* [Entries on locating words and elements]
- - -

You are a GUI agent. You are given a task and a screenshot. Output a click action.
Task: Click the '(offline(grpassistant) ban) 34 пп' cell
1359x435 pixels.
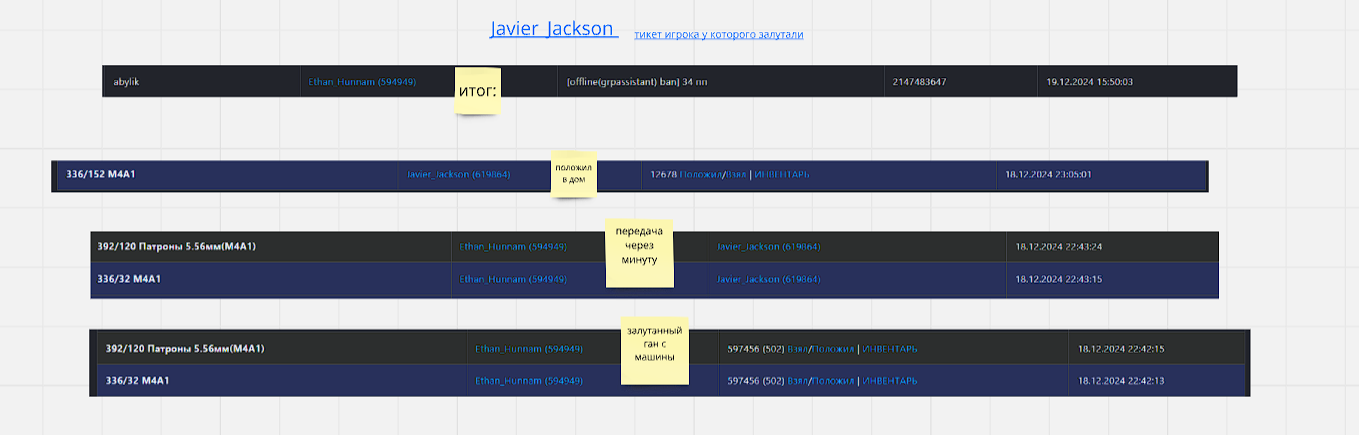[x=636, y=82]
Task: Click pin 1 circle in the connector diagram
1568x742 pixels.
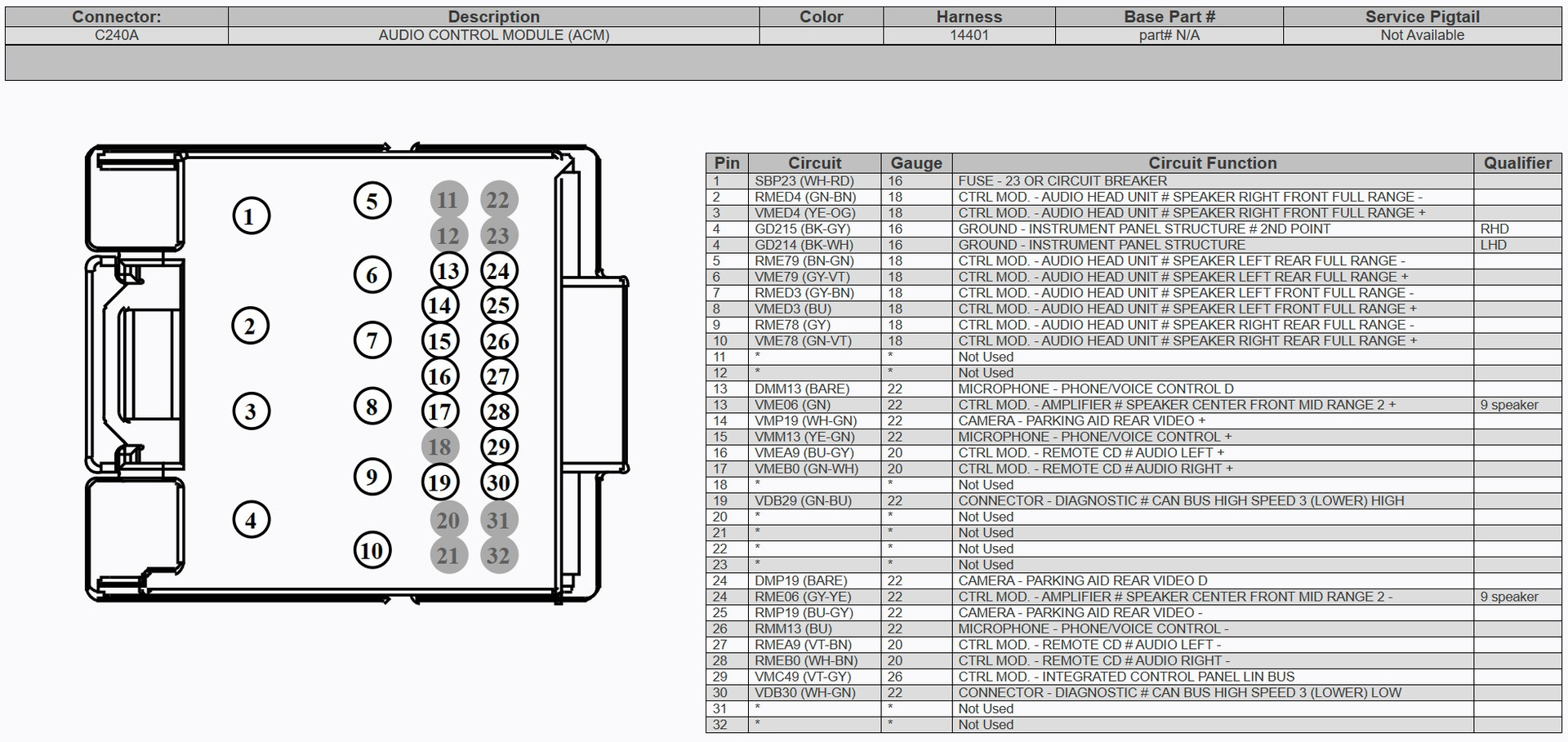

- - -

* [TASK DESCRIPTION] Rescale the entries above by reproducing every line, requests included, with each coordinate in the answers multiplied by 0.65 and rounded to the nearest whole number, halves rounded up. Omit the pictures from the reproduction.

* [WORKED ANSWER]
You are a GUI agent. You are given a task and a screenshot. Output a click action.
Task: Click the '(offline(grpassistant) ban) 34 пп' cell
1359x435 pixels.
[x=413, y=53]
Task: Click pin 1 circle in the connector diagram
1568x742 pixels.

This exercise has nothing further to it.